### WORK TO BE COMPLETED:
Repeat the material below exactly, line for line.

================================

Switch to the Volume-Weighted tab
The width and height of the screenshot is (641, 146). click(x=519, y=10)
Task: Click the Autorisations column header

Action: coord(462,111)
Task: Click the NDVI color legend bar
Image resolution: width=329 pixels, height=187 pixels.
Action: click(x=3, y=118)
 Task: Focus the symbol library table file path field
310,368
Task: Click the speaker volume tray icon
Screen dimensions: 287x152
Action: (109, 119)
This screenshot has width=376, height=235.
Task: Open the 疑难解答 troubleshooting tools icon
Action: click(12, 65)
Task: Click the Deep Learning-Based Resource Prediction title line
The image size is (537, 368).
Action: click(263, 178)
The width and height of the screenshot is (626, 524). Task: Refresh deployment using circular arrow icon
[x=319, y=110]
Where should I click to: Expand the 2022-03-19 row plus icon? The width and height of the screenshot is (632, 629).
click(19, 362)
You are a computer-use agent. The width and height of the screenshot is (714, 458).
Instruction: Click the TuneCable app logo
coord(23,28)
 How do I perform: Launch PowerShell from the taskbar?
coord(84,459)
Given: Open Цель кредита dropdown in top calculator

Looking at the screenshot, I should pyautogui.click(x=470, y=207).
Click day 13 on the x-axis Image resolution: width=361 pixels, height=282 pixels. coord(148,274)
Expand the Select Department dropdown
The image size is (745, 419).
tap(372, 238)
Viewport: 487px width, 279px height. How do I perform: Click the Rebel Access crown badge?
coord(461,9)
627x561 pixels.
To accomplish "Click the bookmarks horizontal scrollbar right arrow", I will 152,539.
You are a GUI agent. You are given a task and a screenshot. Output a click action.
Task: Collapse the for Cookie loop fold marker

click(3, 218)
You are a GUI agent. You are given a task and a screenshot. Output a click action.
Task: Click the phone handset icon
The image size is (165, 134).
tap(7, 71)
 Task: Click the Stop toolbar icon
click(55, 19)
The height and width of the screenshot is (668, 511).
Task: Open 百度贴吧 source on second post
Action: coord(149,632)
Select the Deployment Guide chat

================================

### WRITTEN SOLUTION:
Switch to the Volume-Weighted tab
The width and height of the screenshot is (641, 146). click(x=519, y=10)
Task: Click the Autorisations column header

Action: coord(462,111)
Task: Click the NDVI color legend bar
Image resolution: width=329 pixels, height=187 pixels.
Action: click(x=3, y=118)
 Task: Focus the symbol library table file path field
310,368
Task: Click the speaker volume tray icon
Screen dimensions: 287x152
Action: (109, 119)
This screenshot has width=376, height=235.
Task: Open the 疑难解答 troubleshooting tools icon
Action: click(12, 65)
Task: Click the Deep Learning-Based Resource Prediction title line
The image size is (537, 368).
Action: click(263, 178)
The width and height of the screenshot is (626, 524). Task: Refresh deployment using circular arrow icon
[x=319, y=110]
Where should I click to: Expand the 2022-03-19 row plus icon? The width and height of the screenshot is (632, 629).
click(19, 362)
You are a computer-use agent. The width and height of the screenshot is (714, 458).
Instruction: Click the TuneCable app logo
coord(23,28)
 How do I perform: Launch PowerShell from the taskbar?
coord(84,459)
Given: Open Цель кредита dropdown in top calculator

Looking at the screenshot, I should pyautogui.click(x=470, y=207).
Click day 13 on the x-axis Image resolution: width=361 pixels, height=282 pixels. coord(148,274)
Expand the Select Department dropdown
The image size is (745, 419).
tap(372, 238)
Viewport: 487px width, 279px height. How do I perform: Click the Rebel Access crown badge?
coord(461,9)
627x561 pixels.
To accomplish "Click the bookmarks horizontal scrollbar right arrow", I will 152,539.
You are a GUI agent. You are given a task and a screenshot. Output a click action.
Task: Collapse the for Cookie loop fold marker

click(3, 218)
You are a GUI agent. You are given a task and a screenshot. Output a click action.
Task: Click the phone handset icon
The image size is (165, 134).
tap(7, 71)
 Task: Click the Stop toolbar icon
click(55, 19)
The height and width of the screenshot is (668, 511).
Task: Open 百度贴吧 source on second post
Action: coord(149,632)
Select the Deployment Guide chat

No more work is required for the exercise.